Your real name will be part of many entries in the opposite faction's database: your work, home, car brand, type and plate. Your privacy as human can only be managed, as long as a Chinese Wall separates your real identity from your code name, pretty hectick but possible.
Why do people play ingress?
Fishing about this question over the internet led me to a reddit topic 'Why do you play Ingress', below are gathered top comments:
- I'm currently playing the game to decompress from work, stress-release like hell! - FelisApplique
- I love being the disrupter - TheCorruptor
- To show my dominance, mark my turf. People where fed up with me pissing on statues, so they made ingress for me - bassiek
- I like the secret agent feeling. That and I like to get out - dotcom101010
- In the end it's not easy to be a Yoda and not misuse your power! - Jon Rodriguez
- It gives me a reason to go out more often and visit/discover places I haven't been before - TheVirtualVortex
- But I think 90% of the players do it because of the competition. They get really into the whole "defeat the other team" thing. - vibrunazo
- I've developed multiple biking routes around my house based on portal locations. - DoWhileGeek
- Although sometimes it is great fun to drink with both factions :) - skyhawkecks
The answers above represent a sample of why poeple think they play Ingress, but they don't answer the obsession behind.

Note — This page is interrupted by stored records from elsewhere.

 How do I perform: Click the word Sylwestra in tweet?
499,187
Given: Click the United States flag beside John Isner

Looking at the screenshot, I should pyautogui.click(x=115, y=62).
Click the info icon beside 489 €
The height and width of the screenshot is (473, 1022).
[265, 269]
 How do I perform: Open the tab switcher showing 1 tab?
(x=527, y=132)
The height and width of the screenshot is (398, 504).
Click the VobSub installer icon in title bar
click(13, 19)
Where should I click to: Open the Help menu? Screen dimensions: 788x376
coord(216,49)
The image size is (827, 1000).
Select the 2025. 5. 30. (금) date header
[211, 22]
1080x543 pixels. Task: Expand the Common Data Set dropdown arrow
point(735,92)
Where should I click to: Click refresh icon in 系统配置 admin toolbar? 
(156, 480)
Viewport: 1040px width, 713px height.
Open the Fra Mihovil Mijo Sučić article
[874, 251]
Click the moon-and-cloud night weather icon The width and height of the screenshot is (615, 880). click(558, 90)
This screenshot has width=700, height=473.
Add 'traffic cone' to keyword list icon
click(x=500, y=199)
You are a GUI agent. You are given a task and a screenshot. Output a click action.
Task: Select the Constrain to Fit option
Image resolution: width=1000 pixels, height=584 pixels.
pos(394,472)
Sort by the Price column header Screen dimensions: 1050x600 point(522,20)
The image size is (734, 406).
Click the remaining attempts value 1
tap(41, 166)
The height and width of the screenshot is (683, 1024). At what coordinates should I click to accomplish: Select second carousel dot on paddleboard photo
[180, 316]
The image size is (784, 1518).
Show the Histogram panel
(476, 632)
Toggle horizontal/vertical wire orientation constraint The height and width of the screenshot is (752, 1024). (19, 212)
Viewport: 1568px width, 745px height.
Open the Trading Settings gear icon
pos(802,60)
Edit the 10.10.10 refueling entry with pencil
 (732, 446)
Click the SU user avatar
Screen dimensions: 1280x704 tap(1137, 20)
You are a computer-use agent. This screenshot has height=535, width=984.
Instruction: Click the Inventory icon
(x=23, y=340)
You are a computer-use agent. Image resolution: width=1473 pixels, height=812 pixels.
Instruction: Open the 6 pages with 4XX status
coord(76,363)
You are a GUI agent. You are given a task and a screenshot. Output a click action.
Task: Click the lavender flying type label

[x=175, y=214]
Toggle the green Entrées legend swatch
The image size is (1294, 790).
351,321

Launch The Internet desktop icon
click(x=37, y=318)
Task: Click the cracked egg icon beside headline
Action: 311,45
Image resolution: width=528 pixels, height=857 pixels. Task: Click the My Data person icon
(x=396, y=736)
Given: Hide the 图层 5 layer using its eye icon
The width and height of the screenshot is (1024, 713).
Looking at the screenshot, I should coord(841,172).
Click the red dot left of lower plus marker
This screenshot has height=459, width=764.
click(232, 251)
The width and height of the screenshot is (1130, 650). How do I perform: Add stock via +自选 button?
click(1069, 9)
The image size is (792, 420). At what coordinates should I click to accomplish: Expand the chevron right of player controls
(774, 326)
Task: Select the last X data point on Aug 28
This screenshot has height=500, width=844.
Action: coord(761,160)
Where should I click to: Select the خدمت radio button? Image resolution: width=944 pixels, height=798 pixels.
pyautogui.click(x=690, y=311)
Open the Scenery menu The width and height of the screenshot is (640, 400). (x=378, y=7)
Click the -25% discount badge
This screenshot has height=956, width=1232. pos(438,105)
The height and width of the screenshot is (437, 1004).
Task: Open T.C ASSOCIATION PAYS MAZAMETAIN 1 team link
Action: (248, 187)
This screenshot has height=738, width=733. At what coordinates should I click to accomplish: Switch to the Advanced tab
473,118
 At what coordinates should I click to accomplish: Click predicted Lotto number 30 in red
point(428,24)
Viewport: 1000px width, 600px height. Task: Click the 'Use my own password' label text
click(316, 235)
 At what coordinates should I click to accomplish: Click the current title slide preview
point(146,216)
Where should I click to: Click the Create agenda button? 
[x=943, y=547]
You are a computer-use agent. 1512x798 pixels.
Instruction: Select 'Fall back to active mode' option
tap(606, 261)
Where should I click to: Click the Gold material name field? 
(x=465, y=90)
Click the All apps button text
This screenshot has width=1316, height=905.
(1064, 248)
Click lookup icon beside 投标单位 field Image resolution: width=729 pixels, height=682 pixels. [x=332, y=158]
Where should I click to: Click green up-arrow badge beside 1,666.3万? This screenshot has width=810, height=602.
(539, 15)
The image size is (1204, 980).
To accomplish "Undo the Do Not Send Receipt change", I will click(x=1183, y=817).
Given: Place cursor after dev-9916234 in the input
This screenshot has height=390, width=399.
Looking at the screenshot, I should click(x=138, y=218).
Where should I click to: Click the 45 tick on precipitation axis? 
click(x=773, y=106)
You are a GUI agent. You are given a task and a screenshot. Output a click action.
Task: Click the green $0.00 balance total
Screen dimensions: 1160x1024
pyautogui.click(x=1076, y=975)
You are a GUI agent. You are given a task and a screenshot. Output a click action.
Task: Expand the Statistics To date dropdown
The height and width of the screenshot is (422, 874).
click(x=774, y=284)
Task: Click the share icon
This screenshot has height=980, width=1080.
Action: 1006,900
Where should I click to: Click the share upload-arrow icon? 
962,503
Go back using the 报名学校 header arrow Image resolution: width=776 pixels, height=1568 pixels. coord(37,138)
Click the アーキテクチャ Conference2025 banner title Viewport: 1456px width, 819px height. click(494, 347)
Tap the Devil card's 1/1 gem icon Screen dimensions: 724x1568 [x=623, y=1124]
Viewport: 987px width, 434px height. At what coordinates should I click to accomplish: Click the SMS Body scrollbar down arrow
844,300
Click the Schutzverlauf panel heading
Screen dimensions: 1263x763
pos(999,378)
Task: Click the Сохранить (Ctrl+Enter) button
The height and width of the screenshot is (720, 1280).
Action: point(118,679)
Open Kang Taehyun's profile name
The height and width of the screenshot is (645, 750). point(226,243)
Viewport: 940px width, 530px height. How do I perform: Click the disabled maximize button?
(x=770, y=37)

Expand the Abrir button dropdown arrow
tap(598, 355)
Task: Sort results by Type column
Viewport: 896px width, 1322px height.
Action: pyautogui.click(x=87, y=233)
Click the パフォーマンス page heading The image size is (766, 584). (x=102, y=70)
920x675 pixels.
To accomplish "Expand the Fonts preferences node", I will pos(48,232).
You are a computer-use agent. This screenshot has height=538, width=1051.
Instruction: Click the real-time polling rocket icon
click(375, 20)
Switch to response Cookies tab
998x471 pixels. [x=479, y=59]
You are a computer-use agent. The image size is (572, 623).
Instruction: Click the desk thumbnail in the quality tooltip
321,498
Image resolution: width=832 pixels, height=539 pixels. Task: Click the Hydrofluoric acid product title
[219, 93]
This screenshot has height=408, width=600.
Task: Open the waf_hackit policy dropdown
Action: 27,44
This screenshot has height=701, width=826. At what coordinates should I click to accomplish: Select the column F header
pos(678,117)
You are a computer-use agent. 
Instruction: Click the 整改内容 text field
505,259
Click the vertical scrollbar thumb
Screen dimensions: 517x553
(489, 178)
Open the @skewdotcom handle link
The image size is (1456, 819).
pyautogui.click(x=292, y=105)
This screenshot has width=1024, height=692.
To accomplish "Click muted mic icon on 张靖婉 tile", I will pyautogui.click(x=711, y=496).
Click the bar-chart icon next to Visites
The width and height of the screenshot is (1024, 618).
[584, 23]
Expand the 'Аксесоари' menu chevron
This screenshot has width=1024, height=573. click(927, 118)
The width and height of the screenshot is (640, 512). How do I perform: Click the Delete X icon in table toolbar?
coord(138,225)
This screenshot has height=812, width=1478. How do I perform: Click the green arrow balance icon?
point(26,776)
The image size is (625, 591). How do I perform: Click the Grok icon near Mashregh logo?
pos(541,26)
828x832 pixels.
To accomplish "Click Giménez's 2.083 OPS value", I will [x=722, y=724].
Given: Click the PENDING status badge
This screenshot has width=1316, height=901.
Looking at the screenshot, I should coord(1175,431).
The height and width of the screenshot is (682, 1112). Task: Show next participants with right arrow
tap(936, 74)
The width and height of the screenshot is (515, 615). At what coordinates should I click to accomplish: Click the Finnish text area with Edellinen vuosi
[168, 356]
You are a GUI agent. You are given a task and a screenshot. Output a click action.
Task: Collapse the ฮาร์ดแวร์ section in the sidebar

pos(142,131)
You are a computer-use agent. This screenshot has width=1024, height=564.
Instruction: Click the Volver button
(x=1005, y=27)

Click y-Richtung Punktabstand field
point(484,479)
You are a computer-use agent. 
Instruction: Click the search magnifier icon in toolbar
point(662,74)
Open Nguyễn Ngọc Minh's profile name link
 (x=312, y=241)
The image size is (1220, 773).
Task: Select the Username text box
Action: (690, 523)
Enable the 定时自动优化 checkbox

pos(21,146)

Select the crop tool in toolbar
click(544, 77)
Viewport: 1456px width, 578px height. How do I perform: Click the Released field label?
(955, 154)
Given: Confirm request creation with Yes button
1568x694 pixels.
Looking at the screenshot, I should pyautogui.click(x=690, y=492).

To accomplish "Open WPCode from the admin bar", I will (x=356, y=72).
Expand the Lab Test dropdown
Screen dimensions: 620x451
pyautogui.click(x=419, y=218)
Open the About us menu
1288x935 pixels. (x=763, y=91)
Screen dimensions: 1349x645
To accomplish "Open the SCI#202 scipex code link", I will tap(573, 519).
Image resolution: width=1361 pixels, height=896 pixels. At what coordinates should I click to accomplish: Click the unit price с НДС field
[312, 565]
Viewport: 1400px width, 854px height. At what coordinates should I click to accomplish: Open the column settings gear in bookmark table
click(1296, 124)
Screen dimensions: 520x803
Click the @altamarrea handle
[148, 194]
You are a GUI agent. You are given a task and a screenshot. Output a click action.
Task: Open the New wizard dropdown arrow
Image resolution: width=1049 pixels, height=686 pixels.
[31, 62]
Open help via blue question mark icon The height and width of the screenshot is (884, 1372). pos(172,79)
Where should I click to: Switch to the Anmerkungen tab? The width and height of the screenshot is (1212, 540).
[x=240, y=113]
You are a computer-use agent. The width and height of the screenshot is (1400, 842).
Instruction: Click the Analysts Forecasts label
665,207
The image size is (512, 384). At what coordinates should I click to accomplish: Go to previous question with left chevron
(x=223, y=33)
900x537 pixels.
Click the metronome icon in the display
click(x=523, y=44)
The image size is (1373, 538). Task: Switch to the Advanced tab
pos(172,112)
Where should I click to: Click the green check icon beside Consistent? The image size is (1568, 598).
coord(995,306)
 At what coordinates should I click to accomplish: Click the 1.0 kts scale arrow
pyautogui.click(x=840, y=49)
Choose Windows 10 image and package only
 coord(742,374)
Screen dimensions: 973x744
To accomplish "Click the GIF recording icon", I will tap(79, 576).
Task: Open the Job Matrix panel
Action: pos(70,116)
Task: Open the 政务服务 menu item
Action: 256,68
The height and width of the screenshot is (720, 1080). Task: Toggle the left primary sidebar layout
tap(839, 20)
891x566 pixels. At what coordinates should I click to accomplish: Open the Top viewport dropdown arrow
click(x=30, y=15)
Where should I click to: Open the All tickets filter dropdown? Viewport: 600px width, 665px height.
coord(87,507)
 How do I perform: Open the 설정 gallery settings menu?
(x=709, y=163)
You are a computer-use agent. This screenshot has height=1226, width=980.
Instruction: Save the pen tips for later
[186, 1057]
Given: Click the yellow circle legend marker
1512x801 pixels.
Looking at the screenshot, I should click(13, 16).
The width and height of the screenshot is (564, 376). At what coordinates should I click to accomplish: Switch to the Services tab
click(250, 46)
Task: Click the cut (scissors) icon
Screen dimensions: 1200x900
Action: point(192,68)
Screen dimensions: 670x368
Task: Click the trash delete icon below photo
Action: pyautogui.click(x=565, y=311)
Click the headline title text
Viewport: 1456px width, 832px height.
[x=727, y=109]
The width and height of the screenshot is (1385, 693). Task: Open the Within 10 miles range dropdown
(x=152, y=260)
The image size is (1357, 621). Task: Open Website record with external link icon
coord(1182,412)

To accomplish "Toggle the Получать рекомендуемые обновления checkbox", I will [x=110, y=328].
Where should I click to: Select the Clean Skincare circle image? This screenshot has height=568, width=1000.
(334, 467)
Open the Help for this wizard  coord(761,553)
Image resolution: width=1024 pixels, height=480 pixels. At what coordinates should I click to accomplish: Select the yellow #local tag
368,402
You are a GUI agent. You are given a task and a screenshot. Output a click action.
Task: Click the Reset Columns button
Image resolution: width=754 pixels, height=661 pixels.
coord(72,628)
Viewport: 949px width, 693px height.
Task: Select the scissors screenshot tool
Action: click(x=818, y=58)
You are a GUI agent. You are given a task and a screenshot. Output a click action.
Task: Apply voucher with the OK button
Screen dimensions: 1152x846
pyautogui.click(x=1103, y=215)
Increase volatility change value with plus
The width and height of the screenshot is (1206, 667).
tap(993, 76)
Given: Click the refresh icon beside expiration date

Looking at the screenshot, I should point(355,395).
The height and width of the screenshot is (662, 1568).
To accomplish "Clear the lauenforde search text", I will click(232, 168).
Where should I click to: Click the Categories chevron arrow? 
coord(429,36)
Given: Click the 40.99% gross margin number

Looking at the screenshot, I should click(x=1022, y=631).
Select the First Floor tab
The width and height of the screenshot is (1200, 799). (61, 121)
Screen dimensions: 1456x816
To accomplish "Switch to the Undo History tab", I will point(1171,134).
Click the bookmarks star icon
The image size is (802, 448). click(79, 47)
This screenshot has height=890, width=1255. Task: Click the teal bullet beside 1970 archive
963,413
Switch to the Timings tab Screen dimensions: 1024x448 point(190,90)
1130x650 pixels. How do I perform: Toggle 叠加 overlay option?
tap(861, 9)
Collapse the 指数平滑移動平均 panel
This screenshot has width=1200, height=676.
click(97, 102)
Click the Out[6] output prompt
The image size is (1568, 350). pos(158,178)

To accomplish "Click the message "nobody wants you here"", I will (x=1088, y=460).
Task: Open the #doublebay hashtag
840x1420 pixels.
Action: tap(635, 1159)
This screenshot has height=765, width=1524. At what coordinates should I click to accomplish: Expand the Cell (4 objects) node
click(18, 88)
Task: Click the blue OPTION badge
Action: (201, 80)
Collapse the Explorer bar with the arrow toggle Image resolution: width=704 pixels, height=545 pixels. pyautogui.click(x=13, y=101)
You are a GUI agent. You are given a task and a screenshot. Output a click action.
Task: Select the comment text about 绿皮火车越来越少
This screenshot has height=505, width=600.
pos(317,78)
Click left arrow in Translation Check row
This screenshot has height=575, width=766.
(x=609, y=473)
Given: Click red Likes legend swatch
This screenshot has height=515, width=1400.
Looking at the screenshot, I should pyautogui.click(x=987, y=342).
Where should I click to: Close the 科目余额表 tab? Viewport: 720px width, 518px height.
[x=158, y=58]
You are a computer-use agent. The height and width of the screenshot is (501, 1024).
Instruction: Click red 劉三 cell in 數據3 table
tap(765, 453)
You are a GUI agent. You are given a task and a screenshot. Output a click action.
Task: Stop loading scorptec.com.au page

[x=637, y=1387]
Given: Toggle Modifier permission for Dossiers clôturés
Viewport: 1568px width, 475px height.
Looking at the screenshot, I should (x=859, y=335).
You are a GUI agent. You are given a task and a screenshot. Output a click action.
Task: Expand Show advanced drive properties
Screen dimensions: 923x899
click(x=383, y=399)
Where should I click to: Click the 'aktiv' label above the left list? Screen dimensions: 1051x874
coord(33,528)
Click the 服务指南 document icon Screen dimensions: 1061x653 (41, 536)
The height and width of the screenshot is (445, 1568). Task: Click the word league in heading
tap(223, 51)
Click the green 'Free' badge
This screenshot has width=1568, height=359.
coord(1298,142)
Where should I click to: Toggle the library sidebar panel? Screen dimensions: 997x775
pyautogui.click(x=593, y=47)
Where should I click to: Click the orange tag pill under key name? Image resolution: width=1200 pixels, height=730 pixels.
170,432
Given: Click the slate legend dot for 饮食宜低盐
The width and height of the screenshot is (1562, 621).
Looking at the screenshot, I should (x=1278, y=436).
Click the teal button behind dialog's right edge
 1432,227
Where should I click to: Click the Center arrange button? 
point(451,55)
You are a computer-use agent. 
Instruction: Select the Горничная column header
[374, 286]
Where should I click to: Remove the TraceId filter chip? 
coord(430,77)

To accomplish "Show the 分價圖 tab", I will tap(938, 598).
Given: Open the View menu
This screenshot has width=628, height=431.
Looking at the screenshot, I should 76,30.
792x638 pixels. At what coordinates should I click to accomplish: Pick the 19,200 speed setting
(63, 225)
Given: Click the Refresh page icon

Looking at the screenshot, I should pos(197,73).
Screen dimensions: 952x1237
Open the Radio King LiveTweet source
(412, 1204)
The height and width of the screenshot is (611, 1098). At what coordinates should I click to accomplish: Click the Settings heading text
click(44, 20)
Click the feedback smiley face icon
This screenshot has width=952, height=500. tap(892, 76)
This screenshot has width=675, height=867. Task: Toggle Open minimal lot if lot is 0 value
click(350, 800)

I think, and from a subjective point of view, we do obsess about this game in particular because it connects us back to the basic instinct that reside inside us all, the PID=0, Hunting, Gathering and Securing the territory.
Is it just a game?
When first installing the game, it paradoxically introduces itself as: "this might seem like a game, but it's not", analogizes to a person saying: "Believe me, I am liar ".
Would you believe this person as being a liar? Or just disbelief this person as being honest?
Ingress is a strange loop looping inside the strange strange loop of life, I think I should play it more often.